To be solved at home before the exercise session.

    1. A simple sample size calculation can be performed for binary proportion confidence intervals as follows. We bound the standard deviation estimate from above as \(\sqrt{\hat{p}(1 - \hat{p})} \leq 0.5\) to obtain the conservative confidence interval, \[\left( \hat{p} - z_{\alpha/2} \frac{0.5}{\sqrt{n}}, \hat{p} + z_{\alpha/2} \frac{0.5}{\sqrt{n}} \right).\] The half-width of a confidence interval is known as its margin of error and for the conservative confidence interval the margin of error does not depend on the proportion of “successes”. Thus we can compute a universal sample size for which a certain desired margin of error is reached.
      1. Compute the required sample sizes to obtain the margins of error of 0.01, 0.02 and 0.03 for a 95% conservative confidence interval.
      2. Study how much the calculations in part i over-estimate the required sample sizes when the proportion of successes is small \(\hat{p} = 0.05\). That is, redo part i using the regular binary confidence interval in slide 4.6.
    2. A manufacturer claims that only 6% of their products are faulty. To investigate this, a customer picks a random sample of size \(n\) of products and observes the proportion of faulty ones to be \(\hat{p} = 0.09\). He tests the manufacturer’s claim using the asymptotic one-sample proportion test in slide 4.9. Is the p-value of the test smaller for sample size \(n = 100\) or \(n = 200\)?

Class exercise

To be solved at the exercise session.

Note: all the needed data sets are either given below or available in base R.

  1. The data set precip describes the average annual amounts of precipitation (rainfall) in inches for 70 United States (and Puerto Rico) cities. A city is said to be dry if its average annual rainfall is less than 20 inches. Treat the data as a random sample amongst all US cities and estimate a confidence interval for the proportion of dry cities in the US.
    1. Visualize the data.
    2. Create a new variable which takes the value 1 if the city is dry and 0 otherwise.
    3. Compute an approximate 95% confidence interval for the proportion of dry cities.
    4. What is the interpretation of the confidence interval in part c?

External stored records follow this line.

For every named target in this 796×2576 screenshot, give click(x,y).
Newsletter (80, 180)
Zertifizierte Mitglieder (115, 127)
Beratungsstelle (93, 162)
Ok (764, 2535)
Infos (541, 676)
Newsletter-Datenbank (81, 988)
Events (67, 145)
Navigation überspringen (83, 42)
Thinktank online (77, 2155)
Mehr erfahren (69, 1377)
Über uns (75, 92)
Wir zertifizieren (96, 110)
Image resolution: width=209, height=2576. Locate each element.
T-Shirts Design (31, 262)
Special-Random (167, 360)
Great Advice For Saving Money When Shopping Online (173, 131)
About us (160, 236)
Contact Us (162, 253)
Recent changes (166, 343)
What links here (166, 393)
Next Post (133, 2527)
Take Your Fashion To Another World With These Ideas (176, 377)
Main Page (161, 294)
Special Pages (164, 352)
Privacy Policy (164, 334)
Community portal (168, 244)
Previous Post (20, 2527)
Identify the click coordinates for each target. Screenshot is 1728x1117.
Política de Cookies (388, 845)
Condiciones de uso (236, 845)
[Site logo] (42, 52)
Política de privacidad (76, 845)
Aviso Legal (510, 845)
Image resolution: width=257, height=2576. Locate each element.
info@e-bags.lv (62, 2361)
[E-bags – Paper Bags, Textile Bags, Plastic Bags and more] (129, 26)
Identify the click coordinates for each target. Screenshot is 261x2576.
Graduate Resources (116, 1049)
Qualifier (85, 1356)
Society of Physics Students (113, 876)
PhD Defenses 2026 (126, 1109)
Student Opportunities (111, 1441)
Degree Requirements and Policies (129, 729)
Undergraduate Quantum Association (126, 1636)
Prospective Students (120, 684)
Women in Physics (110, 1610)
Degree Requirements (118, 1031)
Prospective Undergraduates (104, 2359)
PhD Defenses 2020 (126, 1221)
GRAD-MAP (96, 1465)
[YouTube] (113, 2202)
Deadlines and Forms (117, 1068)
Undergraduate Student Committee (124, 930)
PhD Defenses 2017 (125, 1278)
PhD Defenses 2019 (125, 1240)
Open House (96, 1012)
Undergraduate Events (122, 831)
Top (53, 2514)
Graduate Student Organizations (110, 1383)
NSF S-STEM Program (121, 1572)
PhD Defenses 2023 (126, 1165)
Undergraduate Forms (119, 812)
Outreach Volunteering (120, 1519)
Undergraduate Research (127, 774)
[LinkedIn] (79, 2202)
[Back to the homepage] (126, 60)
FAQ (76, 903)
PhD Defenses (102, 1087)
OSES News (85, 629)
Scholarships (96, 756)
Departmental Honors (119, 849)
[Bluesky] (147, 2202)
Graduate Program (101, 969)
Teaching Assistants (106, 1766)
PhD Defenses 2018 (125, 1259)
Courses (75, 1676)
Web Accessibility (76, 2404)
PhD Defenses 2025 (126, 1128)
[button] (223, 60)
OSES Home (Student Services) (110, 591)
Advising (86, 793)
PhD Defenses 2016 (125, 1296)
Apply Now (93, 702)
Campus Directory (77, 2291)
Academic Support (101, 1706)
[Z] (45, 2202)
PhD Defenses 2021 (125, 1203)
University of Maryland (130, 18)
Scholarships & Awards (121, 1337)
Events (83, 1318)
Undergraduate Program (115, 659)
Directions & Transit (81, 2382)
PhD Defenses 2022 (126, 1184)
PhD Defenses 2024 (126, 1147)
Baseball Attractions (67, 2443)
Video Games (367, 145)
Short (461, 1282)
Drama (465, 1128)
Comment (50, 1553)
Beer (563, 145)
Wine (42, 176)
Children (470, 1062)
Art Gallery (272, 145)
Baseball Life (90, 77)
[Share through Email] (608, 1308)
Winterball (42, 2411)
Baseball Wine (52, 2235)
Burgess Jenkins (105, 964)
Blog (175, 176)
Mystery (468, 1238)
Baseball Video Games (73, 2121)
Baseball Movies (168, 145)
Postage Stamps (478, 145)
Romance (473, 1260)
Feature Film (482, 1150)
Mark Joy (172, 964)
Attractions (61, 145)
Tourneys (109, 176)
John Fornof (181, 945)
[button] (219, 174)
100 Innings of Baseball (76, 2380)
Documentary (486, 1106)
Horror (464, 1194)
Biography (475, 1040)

  1. In 2018, a proportion \(p_0 = 0.098\) of people living in Finland had their last name beginning with a vowel. Treat the previous fact as a hypothesis and test it using the participants of the exercise session as a sample.
    1. Observe the sample size \(n\) and the observed proportion \(\hat{p}\) of participants having last names beginning with a vowel.
    2. Write down the assumptions and hypotheses of the one-sample proportion test.
    3. Conduct the test, using the exact version of the test if the requirements of the approximative test on slide 4.9 are not fulfilled.
    4. What is the conclusion of the test? Can this conclusion be taken as evidence against/for the “hypothesis”?

  1. In the beginning of the year a total of \(n_1 = 963\) people were polled and \(x_1 = 537\) out of them expressed their support for a certain presidential candidate. In a poll organized one month later \(x_2 = 438\) people out of \(n_2 = 901\) people claimed to support the candidate. Based on the data, has the support for the candidate decreased?
    1. Visualize the data.
    2. Write down the hypotheses for a two-sample proportion test and conduct it on a significance level 5%.
    3. What are the conclusions of the test?
    4. What assumptions were required by the test in part b? How can a poll-organizer ensure that they are satisfied?

  1. (Optional) Find out how the Wilson score confidence interval for a binary proportion is computed and locate an R package which computes it (there are several). The Wilson interval gives a better coverage probability than the standard CI given in slide 4.6 for small sample sizes. Find out how large this improvement is by conducting a simulation study. For example, simulate m = 10000 samples from the binomial distribution with n = 15 and p = 0.3 and compute for both intervals the proportion of the samples in which the interval contains the true parameter value.